Page extract -
-- START --
CORRESP 1 filename1.htm CORRESP
[Company Letterhead]
May 5, 2009
Mr. Terence O’Brien
Branch Chief
Division of Corporation Finance
United States Securities and Exchange Commission
100 F Street, NE
Washington D.C. 20549-0303
Re:   Gerdau Ameristeel Corporation
Form 40-F for the fiscal year ended December 31, 2008
File No. 333-101591
Dear Mr. O’Brien:
This letter is in response to the comment letter (the “Comment Letter”) from the Staff of the Securities and Exchange Commission (the “Commission”) dated April 21, 2009, concerning the Annual Report filed on Form 40-F for the fiscal year ended December 31, 2008 (the “2008 Form 40-F”).
To facilitate the Staff’s review, we have reproduced below the comments contained in the Comment Letter, and included the Company’s response under each comment.
Form 40-F for the year ended December 31, 2008
2008 Annual Report
1.)     The $63.7 million of 2008 fourth quarter inventory impairments referenced on page 19 comprise over 20% of the 2008 pre-tax loss. Please disclose in future filings the facts and circumstances leading to material inventory write-downs.
Response:   The $63.7 million of 2008 fourth quarter inventory impairments primarily related to the impact of certain high-priced raw materials purchased by the Company prior to the decline in market selling prices experienced in the fourth quarter. Generally, raw material costs fluctuate with the market selling prices of finished product. However, as production rates were curtailed during the fourth quarter, the consumption of the higher-priced raw material inventory did not keep pace with the reduction in selling prices for the Company’s finished products, resulting in the need for a lower cost or market write-down.
-- END --
Data supplied -
-- START --
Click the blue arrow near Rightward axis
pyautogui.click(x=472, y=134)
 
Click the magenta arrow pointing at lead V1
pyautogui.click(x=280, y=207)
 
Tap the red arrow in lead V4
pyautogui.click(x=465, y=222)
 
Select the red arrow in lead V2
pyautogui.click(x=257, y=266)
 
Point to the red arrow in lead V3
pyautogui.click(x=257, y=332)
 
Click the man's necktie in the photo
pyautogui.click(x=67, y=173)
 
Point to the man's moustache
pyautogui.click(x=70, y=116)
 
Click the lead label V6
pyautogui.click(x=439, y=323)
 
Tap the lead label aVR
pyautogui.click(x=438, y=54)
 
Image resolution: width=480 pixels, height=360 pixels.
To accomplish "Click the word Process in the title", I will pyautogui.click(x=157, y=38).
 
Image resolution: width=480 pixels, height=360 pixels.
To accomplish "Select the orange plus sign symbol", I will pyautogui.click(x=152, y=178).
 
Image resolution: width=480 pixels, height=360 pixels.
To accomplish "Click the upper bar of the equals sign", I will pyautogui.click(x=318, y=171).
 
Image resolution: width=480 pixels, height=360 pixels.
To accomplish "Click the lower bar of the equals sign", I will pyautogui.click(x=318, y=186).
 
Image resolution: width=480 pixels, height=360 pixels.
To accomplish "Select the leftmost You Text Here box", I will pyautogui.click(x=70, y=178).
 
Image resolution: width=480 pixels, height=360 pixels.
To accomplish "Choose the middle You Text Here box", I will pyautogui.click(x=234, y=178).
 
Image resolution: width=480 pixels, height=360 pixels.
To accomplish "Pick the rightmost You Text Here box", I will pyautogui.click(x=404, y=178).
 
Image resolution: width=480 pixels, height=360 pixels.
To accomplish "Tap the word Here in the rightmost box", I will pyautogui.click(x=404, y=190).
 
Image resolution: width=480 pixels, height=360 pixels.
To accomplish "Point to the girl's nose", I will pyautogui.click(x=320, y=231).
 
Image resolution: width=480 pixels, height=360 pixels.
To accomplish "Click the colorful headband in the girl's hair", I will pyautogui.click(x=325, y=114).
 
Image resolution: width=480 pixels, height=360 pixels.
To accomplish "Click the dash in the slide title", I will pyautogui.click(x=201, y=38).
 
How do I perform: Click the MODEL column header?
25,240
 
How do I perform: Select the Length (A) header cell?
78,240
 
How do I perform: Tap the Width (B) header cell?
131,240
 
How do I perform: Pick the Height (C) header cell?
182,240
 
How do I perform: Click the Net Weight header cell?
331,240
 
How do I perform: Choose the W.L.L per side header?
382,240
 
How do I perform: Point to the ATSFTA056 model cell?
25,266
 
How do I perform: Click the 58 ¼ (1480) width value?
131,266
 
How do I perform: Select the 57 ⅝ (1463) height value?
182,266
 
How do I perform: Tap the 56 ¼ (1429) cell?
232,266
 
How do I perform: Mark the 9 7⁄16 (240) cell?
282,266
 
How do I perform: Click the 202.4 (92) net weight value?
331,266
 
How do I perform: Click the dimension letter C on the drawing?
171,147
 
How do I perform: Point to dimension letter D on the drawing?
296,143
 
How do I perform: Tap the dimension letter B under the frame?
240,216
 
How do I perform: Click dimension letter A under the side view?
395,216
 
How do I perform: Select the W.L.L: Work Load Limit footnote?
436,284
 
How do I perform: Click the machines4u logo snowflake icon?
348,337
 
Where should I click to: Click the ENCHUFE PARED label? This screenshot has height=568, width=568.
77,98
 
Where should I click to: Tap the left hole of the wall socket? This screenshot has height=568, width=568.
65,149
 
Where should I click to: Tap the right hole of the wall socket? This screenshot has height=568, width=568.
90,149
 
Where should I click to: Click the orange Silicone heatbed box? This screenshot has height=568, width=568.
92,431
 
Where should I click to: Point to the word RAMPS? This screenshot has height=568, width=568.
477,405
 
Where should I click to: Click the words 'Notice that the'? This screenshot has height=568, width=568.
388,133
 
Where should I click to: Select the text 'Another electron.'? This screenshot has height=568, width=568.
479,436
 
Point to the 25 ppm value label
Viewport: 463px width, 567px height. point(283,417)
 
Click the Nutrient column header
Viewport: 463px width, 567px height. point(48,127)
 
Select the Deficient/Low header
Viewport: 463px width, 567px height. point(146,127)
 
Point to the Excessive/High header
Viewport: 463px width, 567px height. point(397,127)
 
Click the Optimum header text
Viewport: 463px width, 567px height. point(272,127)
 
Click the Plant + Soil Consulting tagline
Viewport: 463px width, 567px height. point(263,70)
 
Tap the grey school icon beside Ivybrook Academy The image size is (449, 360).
-- END --
Task list -
(A) Switch "pre-tax loss" to "net loss" in the SEC response letter and give the stretch from "Form 40-F for the year" through "material inventory write-downs." again with that change.
(B) According to the SEC response letter, what date did the Commission staff's comment letter carry?
(C) Supply the next part of the SEC response letter, starting after its last sentence.

Answers below -
(A)
Form 40-F for the year ended December 31, 2008
2008 Annual Report
1.)     The $63.7 million of 2008 fourth quarter inventory impairments referenced on page 19 comprise over 20% of the 2008 net loss. Please disclose in future filings the facts and circumstances leading to material inventory write-downs.

(B) April 21, 2009.

(C)
In response to the Staff’s comment, the Company will disclose in future filings the facts and circumstances leading to material inventory write-downs.

 


 

EBITDA, page 15
2.)     In future filings, please disclose whether the EBITDA calculation is consistent with the measure included in your debt agreements. In this regard, we note the EBITDA measures referenced on page 21 of the Form 40-F. Further, given the level of debt you have, please disclose in MD&A all material financial debt covenant ratio requirements and the corresponding actual measures as of the Balance Sheet date.
Response:   The only material covenants in the Company’s debt agreements which are based on EBITDA measures are in the Company’s Term Loan Facility. The EBITDA calculation included in the Company’s Term Loan Facility is different from that used by Company management to assess the performance of the Company’s operations. The Term Loan Facility EBITDA is based on Gerdau S.A.’s EBITDA on a consolidated basis — including the Company. The Company is approximately 67% owned by Gerdau S.A.
In response to the Staff’s comment, the Company shall make clear in future filings that the EBITDA calculation included in the Company’s Term Loan Facility is different from that used by Company management to assess the performance of the Company’s operations. In addition, the Company shall disclose in the MD&A of future filings all material financial debt covenant ratios and the corresponding actual measures as of the Balance Sheet date of the relevant filing.
Critical Accounting Estimates and Assumptions, page 20
Goodwill, page 22
3.)     In future filings, please disclose the amounts of goodwill remaining in the Long Products and PCS reporting units. Disclose also whether material amounts of goodwill reside in reporting units with implied fair values that do not significantly exceed the carrying amount of the corresponding goodwill. Such disclosures are necessary for readers to assess the risk and proximity of future goodwill impairment charges.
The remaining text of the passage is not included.